Your answer should be the lines below from the one holding "Where should I click to: Click the radio" through the one holding "Click 'San Francisco' in the review body", copied exactly and with nothing else.

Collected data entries
####################

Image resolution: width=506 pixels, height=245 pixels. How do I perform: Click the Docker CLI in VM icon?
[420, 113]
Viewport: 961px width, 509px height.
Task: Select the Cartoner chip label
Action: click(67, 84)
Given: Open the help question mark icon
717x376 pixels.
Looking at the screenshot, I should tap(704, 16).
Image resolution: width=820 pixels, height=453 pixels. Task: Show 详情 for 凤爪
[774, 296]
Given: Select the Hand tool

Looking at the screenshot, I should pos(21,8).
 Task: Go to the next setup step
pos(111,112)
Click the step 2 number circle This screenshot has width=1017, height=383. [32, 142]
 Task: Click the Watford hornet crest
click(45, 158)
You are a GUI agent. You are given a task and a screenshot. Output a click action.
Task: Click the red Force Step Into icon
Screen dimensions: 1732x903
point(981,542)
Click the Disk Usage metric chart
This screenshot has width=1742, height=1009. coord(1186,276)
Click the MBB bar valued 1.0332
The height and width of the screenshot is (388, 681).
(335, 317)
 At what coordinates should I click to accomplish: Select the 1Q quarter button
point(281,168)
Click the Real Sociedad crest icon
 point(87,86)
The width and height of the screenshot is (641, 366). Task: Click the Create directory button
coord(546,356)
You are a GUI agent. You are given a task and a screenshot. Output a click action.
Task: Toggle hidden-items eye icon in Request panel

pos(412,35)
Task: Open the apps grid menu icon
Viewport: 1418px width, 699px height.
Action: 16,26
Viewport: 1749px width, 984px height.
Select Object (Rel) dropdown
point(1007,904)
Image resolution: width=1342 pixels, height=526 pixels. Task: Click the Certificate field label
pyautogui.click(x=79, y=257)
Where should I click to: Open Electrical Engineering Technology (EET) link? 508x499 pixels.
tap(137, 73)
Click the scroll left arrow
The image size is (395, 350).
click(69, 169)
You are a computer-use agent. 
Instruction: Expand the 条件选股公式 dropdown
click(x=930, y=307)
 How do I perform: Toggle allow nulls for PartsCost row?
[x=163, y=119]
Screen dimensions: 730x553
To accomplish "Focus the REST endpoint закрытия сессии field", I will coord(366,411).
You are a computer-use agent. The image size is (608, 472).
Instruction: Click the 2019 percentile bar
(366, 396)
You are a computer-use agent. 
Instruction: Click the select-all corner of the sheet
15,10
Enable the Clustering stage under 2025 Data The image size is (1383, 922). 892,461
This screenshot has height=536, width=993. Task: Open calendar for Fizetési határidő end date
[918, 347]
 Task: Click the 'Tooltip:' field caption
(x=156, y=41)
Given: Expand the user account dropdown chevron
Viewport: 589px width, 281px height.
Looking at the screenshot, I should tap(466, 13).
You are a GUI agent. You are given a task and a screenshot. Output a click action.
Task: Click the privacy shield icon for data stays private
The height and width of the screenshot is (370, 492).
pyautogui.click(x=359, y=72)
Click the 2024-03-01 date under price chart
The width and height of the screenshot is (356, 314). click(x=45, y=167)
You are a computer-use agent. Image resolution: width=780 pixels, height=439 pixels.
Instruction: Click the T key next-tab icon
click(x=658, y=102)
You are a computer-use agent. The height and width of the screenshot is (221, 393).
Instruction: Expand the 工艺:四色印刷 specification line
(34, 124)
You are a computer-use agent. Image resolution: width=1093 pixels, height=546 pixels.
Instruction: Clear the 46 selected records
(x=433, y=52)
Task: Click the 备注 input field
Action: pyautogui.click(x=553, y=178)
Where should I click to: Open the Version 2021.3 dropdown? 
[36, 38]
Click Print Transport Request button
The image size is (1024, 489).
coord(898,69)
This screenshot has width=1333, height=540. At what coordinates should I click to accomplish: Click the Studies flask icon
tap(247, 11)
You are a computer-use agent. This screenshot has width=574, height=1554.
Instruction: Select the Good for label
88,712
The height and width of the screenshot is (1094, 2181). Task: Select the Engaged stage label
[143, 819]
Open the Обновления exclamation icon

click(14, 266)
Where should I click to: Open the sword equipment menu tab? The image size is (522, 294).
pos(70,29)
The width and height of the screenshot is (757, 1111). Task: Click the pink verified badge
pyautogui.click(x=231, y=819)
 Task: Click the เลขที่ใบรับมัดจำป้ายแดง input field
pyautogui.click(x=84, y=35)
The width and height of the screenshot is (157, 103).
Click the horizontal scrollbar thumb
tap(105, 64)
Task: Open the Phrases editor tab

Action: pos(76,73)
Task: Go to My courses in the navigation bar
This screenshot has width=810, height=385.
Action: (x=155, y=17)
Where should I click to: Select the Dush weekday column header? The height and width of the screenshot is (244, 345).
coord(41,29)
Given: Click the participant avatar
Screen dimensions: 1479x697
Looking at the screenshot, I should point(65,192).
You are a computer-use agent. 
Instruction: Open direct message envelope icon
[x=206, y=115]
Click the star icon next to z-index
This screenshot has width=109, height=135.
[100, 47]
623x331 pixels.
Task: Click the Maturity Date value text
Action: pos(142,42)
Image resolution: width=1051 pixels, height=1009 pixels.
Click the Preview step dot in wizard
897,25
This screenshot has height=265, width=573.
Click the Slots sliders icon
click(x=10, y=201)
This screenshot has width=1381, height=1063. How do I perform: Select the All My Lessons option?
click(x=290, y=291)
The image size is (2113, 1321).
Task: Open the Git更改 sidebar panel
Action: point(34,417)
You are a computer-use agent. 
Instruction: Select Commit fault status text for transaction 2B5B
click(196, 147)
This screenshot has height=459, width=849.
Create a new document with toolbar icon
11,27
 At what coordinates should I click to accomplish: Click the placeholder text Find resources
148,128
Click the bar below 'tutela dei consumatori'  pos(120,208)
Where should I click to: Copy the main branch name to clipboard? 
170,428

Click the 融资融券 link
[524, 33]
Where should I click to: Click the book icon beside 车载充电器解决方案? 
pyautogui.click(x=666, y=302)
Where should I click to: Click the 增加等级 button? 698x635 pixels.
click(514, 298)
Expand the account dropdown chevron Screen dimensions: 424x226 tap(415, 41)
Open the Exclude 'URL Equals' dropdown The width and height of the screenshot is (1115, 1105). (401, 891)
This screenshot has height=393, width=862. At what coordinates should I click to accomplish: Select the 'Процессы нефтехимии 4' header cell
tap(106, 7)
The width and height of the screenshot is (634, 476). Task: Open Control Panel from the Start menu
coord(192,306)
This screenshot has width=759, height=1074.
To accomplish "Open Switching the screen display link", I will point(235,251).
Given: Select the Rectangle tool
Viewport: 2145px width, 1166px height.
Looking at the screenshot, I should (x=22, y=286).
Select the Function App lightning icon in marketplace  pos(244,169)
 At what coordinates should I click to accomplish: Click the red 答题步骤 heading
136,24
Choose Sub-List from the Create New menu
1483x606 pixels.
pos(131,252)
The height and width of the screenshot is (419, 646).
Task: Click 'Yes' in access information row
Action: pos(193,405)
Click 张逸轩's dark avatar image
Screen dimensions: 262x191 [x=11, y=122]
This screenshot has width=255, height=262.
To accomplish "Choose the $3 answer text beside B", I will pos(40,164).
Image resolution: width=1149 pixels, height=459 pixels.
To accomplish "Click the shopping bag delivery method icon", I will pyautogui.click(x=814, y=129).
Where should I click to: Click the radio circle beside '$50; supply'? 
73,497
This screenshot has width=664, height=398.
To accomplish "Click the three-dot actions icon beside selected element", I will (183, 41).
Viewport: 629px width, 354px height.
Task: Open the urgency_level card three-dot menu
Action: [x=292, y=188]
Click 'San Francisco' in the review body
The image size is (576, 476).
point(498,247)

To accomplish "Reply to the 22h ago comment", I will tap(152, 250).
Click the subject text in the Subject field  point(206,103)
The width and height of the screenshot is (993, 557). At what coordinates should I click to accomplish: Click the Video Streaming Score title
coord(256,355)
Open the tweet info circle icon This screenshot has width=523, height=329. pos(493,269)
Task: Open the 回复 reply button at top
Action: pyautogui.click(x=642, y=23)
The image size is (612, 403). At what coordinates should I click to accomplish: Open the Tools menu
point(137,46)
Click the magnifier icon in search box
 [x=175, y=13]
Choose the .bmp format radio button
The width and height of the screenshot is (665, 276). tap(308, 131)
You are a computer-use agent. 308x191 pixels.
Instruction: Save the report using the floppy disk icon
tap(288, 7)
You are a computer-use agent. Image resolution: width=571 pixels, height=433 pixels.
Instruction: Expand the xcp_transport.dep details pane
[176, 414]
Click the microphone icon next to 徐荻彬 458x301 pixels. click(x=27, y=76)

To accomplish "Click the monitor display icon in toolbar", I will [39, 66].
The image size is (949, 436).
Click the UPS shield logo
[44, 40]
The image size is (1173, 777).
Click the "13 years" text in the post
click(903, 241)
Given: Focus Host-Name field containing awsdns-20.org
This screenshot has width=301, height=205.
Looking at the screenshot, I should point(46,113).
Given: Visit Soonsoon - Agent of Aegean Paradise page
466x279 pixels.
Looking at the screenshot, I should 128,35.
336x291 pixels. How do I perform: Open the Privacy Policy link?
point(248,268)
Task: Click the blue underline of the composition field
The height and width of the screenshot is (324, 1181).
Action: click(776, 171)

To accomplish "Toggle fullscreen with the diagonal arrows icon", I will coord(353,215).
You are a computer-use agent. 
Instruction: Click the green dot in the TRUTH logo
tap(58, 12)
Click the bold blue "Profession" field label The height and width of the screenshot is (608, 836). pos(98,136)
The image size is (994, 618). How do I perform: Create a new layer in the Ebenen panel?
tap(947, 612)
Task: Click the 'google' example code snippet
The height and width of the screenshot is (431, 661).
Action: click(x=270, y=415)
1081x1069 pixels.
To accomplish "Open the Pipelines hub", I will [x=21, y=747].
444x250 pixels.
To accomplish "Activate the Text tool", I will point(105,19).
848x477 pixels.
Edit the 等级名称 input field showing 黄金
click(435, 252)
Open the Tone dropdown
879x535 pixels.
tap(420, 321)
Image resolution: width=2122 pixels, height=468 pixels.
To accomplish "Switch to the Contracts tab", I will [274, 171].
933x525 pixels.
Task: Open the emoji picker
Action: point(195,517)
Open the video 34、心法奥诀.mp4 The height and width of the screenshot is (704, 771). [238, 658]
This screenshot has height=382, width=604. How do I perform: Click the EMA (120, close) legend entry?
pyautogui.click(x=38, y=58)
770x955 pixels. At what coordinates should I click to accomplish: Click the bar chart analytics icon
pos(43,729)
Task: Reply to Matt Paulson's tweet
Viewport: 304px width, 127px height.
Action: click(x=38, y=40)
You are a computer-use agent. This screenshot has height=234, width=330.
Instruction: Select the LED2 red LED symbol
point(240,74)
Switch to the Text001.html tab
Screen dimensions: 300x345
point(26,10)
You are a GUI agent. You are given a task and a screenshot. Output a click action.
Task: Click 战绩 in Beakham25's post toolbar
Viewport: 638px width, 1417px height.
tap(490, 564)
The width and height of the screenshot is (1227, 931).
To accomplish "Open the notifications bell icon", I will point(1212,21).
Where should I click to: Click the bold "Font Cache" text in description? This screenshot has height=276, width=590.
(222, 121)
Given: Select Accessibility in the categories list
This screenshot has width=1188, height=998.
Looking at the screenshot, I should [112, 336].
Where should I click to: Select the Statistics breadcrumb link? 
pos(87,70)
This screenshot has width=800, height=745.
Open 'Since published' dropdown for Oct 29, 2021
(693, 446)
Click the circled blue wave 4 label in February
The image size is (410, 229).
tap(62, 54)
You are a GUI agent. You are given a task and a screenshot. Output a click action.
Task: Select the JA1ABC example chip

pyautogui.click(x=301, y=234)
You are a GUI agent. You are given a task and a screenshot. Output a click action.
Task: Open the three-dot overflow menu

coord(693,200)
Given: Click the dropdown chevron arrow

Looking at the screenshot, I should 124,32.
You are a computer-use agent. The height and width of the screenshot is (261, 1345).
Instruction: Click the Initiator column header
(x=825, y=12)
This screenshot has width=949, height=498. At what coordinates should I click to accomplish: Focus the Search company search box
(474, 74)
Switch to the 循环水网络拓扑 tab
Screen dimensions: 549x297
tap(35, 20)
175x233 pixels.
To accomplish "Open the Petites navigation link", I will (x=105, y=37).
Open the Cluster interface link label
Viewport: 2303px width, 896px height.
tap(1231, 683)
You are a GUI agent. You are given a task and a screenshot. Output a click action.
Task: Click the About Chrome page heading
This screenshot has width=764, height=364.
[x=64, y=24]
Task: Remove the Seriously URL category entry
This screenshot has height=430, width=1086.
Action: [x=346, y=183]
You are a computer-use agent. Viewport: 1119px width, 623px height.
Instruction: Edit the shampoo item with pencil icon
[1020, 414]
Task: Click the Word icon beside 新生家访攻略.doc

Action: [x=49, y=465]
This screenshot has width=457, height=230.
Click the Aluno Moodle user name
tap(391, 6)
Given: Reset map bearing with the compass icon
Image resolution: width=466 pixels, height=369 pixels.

####################

EXERCISE OUTPUT
Where should I click to: Click the radio circle beside '$50; supply'? 
73,497
This screenshot has width=664, height=398.
To accomplish "Click the three-dot actions icon beside selected element", I will (183, 41).
Viewport: 629px width, 354px height.
Task: Open the urgency_level card three-dot menu
Action: [x=292, y=188]
Click 'San Francisco' in the review body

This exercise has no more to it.